▸ **Détails de l'exercice**:
Prolongez le texte consacré à Henri VIII à partir de sa dernière phrase.

── Texte à lire ──

La grosseur des doigts de ce prince étoit devenue si considérable, quelque tems avant son decès, qu’il ne put signer l’arrêt de mort contre le duc de Norfolck ; par bonheur pour ce duc, le roi mourut la nuit qui précéda le jour qu’il devoit avoir la tête tranchée ; & le conseil ne jugea pas à-propos de procéder à l’exécution d’un des plus grands seigneurs du royaume.

Henri VIII. avoit eu six femmes ; Catherine d’Aragon, répudiée ; Anne de Boulen, décapitée ; Jeanne Seymour, morte en couches ; Anne de Clèves, répudiée ; Catherine Howard, décapitée ; & Catherine Pare, qui épousa Thomas Seymour, grand-amiral. François I. lui fit faire un service à Notre Dame, suivant l’usage, dit M. de Thou, établi par les rois, quoi qu’il fut mort sépare de l’église.

───
── Extraits des entrées ──

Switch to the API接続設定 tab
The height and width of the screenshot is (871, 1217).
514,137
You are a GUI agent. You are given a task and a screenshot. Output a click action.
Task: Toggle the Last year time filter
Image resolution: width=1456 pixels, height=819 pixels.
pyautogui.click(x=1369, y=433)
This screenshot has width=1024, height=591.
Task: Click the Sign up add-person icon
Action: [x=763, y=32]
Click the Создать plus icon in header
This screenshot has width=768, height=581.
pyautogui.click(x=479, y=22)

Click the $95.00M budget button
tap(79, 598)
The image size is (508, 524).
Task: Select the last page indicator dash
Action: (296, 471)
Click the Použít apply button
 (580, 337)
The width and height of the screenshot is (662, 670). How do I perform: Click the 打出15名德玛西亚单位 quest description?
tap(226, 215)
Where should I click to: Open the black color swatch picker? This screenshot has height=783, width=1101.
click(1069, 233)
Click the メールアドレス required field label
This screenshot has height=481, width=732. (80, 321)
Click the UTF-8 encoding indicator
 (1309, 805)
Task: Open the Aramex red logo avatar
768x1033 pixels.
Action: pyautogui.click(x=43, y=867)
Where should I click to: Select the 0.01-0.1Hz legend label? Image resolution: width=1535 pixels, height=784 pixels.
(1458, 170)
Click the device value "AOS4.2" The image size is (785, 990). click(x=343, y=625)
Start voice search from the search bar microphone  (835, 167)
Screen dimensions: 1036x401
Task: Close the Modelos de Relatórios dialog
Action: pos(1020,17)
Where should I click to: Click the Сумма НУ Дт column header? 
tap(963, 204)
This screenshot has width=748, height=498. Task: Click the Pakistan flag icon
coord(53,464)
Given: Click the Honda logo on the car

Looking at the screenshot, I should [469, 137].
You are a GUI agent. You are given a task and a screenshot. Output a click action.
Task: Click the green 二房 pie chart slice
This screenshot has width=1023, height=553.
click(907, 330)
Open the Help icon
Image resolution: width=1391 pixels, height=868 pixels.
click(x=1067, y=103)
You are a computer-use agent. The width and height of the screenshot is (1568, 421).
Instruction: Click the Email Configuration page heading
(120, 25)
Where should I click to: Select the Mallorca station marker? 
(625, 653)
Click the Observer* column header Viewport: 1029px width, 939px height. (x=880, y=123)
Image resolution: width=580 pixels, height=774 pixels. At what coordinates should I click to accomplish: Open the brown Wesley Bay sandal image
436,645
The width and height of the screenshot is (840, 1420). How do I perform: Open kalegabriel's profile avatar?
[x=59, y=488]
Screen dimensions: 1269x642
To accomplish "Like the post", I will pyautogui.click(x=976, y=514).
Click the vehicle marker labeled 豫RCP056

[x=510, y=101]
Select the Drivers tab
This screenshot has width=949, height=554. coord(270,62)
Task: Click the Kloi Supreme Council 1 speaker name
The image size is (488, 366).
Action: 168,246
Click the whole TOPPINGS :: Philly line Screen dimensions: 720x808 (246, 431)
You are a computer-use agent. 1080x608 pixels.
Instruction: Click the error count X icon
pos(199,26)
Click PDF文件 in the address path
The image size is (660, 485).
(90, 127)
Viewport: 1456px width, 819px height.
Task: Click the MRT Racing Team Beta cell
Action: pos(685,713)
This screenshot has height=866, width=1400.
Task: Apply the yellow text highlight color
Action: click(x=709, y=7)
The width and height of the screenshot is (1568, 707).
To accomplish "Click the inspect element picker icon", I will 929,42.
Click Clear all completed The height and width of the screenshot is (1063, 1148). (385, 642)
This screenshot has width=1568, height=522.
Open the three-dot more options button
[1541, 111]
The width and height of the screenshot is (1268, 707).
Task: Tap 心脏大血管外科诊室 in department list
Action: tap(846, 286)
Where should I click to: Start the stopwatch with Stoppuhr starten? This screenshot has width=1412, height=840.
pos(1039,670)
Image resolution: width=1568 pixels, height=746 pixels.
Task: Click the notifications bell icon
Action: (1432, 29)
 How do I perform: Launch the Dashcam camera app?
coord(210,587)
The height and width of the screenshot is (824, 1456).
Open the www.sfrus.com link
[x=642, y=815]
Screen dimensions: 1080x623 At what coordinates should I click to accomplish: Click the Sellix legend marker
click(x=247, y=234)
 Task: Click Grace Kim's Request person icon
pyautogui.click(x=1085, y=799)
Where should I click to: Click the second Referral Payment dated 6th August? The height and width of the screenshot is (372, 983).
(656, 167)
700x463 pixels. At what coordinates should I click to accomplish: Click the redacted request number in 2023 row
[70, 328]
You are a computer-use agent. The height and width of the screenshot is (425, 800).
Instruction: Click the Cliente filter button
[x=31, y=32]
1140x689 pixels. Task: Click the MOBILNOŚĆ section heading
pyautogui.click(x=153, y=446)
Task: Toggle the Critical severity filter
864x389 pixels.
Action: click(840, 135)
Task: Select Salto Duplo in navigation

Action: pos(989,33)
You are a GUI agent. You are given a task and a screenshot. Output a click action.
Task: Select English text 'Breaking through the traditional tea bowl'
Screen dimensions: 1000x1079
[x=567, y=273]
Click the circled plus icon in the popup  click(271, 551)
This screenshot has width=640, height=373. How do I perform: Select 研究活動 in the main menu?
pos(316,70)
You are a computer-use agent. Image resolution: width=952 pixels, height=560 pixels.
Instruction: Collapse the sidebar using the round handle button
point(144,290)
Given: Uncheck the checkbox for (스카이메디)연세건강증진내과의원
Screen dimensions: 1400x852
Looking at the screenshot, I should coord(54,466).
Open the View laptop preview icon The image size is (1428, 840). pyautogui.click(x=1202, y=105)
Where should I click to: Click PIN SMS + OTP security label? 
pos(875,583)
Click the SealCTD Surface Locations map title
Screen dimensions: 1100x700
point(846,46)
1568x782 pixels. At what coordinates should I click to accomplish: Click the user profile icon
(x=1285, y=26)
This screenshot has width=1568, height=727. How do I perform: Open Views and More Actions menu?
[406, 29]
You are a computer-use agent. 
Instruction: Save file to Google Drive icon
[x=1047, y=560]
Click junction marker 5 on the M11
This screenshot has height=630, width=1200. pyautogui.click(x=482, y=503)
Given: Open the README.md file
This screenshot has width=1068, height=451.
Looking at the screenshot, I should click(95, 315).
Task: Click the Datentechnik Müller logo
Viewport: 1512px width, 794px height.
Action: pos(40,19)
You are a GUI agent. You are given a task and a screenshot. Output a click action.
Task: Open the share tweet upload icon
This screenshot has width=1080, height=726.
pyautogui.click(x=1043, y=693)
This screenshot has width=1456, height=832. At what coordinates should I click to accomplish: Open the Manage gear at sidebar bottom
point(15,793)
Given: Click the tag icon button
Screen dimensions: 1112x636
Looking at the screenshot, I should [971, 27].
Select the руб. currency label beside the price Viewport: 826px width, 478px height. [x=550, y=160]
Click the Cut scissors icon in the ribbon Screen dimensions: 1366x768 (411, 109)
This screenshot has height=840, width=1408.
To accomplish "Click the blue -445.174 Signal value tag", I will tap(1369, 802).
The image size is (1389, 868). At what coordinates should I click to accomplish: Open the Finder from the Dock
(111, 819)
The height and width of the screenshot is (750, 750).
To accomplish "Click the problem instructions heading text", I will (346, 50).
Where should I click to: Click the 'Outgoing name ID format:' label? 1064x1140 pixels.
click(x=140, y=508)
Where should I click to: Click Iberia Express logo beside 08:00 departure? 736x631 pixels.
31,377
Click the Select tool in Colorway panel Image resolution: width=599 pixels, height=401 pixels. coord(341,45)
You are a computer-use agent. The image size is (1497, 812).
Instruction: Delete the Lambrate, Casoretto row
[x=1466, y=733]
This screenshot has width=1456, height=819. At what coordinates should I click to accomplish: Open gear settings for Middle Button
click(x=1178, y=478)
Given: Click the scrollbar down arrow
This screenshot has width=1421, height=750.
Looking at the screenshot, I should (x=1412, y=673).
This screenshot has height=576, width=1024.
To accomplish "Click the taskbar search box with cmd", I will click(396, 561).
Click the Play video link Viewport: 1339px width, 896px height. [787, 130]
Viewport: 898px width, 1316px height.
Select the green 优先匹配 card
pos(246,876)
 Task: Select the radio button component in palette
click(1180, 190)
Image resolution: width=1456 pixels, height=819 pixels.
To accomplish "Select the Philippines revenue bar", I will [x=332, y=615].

───

▸ **Résultat**:
Je trouve qu’il s’est passé sous le regne d’Henri VIII. plusieurs événemens qui méritoient d’entrer dans l’histoire de M. de Rapin : j’en citerai quelques-uns pour exemples.

En 1527, le roi etant à la chasse de l’oiseau, & voulant sauter un fossé avec une perche, tomba sur la tête, & si un de ses valets-de-pié, nommé Edmond Moody, n’étoit accouru, & ne lui avoit pas levé la tête qui tenoit ferme dans l’argile, il y auroit étouffé.

La 24e année du regne de ce prince, on bâtit son palais de Saint-James. Dans la 25e, on institua la présidence pour le gouvernement du nord d’Angleterre. Dans la 28e, le pays de Galles, qui avoit été province de la nation angloise, devint un membre de la monarchie, & fut soumis aux mêmes lois fondamentales.

L’an 30 de ce regne, l’invention de jetter en fonte des tuyaux de plomb pour la conduite des eaux, fut trouvée par Robert Brook, un des aumôniers du roi ; Robert Cooper, orfevre, en fit les instrumens, & mit cette invention en pratique. L’an 25 du même regne, les premieres pieces de fer fondu qu’on ait jamais fait en Angleterre, furent faites à Backstead, dans le comté de Sussex, par Rodolphe Paye, & Pierre Baude.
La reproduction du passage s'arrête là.